The future of health care Featured

7:46am EDT October 25, 2006
In just six years, the percentage of companies offering health care insurance to their employees dropped from 69 percent in 2000 to under 60 percent today. The majority of those that have dropped health insurance benefits are small to mid-sized businesses. With premium costs rising at a rate of about 11 percent a year and the average premium topping $10,000 to cover a family of four, it is easy to understand why businesses are bowing out of providing health care benefits for employees.

Still, consumer-driven health care plans have caught the attention of small to mid-sized companies as a way to rein in spiraling health insurance premiums to cover employees, and as an alternative to dropping health insurance altogether.

While consumer-driven health care plans do have merit, they don’t necessarily solve the chronic underlying problem of escalating health care costs and the inability of both employees and employers to pay, says John McCracken, Ph.D. and director of the Alliance for Medical Management Education at the University of Texas at Dallas School of Management.

Smart Business spoke to McCracken about the pros and cons of the trend toward consumer-driven health care and the implications for the future.

What has caused the current condition of health care benefits?
Premium increases have caused the problem. Employer health insurance premiums have increased an average of 11 percent per year over the past six years. Compare that to the less than 4 percent cost-of-living increases that employees are earning and you can see how this is causing a squeeze.

Tell us about consumer-driven health care plans. How can they help?
The consumer-directed health care movement is based on the assumption that health care is a ‘market good’ as opposed to a ‘social good.’ A market-based approach focuses on individual rather than collective responsibility. The assumption is that markets are reasonably efficient at allocating resources, but the downside is that those unable to pay face barriers to access.

A consumer-directed plan is a Health Savings Account (HSA) — which was authorized in 2003 — coupled with a high deductible health plan, defined as one with at least $1,050 deductible for single coverage and $2,100 for family coverage. Both individuals and employers can deposit money into the HSA, reap investment returns and withdraw money for eligible medical expenses — including the health plan deductible — all tax-free. The HSA is also portable; that is, an employee can carry any unused portion into future years and withdraw it after age 65 to meet Medicare expenses.

These plans are of interest to smaller employers and they do help make employees responsible for their own health care spending decisions.

What are the downsides to consumer-driven plans?
For a market-based solution to work, consumers have to be able to shop intelligently based on knowledge of provider prices and quality. But prices in health care are not transparent. It is virtually impossible for a consumer to find out the cost of a procedure beforehand, and worthwhile information about physician and hospital quality is almost nonexistent.
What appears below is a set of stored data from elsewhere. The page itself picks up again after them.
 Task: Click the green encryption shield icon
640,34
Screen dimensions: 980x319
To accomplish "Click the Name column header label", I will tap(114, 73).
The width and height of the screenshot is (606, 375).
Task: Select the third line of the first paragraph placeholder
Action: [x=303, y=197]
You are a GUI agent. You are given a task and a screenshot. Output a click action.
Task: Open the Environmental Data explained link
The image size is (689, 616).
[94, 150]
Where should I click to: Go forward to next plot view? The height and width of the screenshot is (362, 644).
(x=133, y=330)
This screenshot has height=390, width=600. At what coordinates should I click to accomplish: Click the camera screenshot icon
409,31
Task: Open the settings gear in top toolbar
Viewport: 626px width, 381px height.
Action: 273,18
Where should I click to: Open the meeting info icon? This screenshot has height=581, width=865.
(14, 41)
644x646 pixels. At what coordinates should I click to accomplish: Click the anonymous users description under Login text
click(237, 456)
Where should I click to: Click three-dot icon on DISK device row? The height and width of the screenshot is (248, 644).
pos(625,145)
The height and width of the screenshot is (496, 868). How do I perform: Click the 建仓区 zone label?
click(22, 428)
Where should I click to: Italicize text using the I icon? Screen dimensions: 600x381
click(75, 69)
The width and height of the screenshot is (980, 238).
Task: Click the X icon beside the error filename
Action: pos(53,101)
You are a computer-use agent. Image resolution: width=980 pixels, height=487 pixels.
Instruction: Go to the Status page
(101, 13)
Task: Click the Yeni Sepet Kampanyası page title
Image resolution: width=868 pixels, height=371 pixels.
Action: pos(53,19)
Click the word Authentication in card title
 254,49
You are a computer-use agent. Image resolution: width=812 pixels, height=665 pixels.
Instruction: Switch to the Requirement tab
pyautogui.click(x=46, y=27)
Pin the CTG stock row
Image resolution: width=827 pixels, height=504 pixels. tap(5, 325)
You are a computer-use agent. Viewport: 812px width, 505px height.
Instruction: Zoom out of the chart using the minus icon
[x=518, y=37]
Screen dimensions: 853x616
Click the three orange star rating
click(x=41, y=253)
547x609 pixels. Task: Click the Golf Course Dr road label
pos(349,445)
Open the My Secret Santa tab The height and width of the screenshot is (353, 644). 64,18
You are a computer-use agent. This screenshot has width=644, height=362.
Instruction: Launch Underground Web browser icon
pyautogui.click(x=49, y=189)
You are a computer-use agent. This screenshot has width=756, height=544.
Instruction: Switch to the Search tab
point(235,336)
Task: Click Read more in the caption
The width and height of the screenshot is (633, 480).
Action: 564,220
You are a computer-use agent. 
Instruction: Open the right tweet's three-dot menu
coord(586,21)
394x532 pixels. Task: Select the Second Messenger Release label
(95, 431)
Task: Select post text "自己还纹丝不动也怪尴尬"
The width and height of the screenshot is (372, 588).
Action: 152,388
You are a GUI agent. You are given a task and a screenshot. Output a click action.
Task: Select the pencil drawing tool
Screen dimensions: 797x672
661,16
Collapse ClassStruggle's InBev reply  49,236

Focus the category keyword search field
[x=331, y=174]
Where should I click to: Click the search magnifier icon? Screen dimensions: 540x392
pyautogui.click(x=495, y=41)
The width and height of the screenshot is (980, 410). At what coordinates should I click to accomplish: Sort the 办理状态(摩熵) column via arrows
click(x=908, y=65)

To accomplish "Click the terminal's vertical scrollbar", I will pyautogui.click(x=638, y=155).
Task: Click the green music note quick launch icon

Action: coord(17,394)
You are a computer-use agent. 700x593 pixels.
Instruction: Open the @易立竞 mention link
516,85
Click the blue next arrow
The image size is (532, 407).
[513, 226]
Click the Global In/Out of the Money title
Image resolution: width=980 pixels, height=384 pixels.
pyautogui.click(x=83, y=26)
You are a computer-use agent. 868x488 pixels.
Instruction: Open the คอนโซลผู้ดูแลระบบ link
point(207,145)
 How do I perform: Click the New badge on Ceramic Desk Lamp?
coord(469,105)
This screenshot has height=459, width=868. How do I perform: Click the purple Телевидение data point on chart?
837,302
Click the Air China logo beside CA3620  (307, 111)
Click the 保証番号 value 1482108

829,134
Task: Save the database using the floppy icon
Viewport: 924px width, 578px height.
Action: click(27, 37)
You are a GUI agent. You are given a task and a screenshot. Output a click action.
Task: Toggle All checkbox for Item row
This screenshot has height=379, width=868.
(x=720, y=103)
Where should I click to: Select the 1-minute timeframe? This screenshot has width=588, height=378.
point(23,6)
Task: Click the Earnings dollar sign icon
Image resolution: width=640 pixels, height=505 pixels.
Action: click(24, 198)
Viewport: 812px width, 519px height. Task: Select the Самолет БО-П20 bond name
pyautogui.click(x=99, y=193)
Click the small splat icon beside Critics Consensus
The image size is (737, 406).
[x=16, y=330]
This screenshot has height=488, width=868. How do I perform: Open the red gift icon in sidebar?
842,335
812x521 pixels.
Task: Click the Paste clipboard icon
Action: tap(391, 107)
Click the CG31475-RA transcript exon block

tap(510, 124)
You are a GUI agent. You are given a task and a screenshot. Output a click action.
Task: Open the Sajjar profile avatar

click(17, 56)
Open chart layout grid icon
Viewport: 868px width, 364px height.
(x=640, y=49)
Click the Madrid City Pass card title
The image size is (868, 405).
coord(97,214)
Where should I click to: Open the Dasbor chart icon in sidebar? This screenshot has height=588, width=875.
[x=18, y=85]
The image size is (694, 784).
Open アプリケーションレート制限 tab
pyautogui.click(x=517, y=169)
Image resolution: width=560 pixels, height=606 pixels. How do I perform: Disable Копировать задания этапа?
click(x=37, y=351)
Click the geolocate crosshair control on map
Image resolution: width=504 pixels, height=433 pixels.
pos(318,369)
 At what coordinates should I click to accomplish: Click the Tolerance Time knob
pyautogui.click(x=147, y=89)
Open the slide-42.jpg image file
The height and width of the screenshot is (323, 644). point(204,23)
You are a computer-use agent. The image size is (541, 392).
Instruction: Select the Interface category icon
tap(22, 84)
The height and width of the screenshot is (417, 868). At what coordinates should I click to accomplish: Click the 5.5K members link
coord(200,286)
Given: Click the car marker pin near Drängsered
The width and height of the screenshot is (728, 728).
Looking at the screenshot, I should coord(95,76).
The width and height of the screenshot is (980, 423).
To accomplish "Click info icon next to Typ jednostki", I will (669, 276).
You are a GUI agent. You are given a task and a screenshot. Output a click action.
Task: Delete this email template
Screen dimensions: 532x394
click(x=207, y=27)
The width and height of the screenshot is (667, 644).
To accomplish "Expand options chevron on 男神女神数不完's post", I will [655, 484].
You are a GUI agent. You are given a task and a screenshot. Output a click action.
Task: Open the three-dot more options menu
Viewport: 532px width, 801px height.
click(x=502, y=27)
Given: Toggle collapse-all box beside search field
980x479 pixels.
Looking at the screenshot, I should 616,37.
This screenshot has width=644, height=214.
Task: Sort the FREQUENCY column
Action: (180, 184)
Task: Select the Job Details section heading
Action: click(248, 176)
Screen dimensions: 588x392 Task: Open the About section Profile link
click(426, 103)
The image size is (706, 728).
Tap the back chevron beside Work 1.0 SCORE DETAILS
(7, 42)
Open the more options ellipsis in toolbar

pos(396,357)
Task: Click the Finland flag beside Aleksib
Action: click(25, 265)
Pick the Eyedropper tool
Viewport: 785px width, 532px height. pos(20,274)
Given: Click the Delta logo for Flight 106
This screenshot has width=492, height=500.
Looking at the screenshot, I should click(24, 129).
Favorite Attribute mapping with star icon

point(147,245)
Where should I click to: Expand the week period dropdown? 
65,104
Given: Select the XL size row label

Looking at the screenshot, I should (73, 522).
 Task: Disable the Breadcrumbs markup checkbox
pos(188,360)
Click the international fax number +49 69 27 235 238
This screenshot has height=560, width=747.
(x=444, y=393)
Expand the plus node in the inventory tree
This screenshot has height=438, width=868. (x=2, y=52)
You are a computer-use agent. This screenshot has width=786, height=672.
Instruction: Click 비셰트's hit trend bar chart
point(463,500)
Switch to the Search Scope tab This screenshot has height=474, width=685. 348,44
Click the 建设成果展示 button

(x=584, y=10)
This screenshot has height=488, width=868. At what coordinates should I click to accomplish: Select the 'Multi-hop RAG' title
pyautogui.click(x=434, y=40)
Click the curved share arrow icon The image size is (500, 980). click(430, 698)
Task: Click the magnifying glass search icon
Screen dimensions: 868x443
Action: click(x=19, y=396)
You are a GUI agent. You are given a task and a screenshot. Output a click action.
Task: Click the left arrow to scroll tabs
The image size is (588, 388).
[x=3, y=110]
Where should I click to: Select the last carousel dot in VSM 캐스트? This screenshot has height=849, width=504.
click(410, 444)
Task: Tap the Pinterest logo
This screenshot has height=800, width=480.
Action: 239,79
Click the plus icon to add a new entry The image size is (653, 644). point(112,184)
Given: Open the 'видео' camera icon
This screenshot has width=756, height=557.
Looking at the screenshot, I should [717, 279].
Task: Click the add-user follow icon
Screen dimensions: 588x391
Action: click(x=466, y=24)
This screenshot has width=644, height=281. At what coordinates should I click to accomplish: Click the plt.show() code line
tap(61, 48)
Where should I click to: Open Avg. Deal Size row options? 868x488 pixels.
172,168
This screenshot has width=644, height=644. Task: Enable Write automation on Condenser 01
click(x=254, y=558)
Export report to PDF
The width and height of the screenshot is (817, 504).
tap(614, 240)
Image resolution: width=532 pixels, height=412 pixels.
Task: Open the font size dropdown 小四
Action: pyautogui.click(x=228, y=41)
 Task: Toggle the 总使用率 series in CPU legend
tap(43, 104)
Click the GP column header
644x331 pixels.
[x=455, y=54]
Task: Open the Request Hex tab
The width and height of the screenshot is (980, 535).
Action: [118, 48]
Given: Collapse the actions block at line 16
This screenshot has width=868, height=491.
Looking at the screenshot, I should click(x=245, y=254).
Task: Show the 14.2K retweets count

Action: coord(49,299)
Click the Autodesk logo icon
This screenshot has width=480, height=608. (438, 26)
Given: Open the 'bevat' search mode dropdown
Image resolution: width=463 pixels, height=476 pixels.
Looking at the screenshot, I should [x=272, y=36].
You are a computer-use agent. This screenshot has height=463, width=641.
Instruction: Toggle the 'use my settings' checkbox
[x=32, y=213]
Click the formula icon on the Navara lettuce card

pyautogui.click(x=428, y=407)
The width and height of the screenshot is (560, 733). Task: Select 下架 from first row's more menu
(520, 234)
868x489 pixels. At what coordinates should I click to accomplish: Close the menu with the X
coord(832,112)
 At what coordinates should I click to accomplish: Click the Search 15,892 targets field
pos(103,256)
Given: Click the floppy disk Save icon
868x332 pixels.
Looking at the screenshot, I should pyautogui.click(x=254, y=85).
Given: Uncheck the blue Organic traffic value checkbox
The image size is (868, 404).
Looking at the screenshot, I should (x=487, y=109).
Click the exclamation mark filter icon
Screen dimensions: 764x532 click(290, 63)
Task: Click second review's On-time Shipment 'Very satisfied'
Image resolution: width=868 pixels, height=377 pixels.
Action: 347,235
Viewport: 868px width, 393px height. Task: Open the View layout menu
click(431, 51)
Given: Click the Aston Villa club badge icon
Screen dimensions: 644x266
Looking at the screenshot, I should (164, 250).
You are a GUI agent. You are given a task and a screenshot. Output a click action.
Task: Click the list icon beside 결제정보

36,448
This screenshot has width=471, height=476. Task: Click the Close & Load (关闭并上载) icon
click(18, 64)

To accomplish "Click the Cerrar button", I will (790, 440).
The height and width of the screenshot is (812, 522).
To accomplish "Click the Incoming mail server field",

Second, it does not address the problem that almost 80 percent of all health care spending is accounted for by 20 percent of the population. The top 20 percent of health care users includes those suffering from major chronic diseases such as cancer, pulmonary disease and congestive heart failure, as well as those nearing the end of life. A recent Medicare study showed Medicare spending averaged $24,800 per capita for those in the last year of life versus only $3,700 for those who were not.

Finally, the plans do not address the one-third of the working population who earn $37,000 a year or less. For these people, a high deductible policy is out of reach — they cannot afford to fund the HSA deductible, so these plans do not work for them.

Are there any other issues that employers face in regard to these health care plans?
The trend to rate all health insurance (not only consumer-driven plans) actuarially rather than on a community basis has put a real strain on the employer. A company that has the misfortune of having a few employees with chronic health problems will have higher significantly premiums than one with a predominately healthy employee population. This puts small employers in the untenable situation of having to choose between bearing higher premium costs, deselecting unhealthy employees and potentially being in violation of the Americans with Disabilities Act, or dropping employee coverage altogether.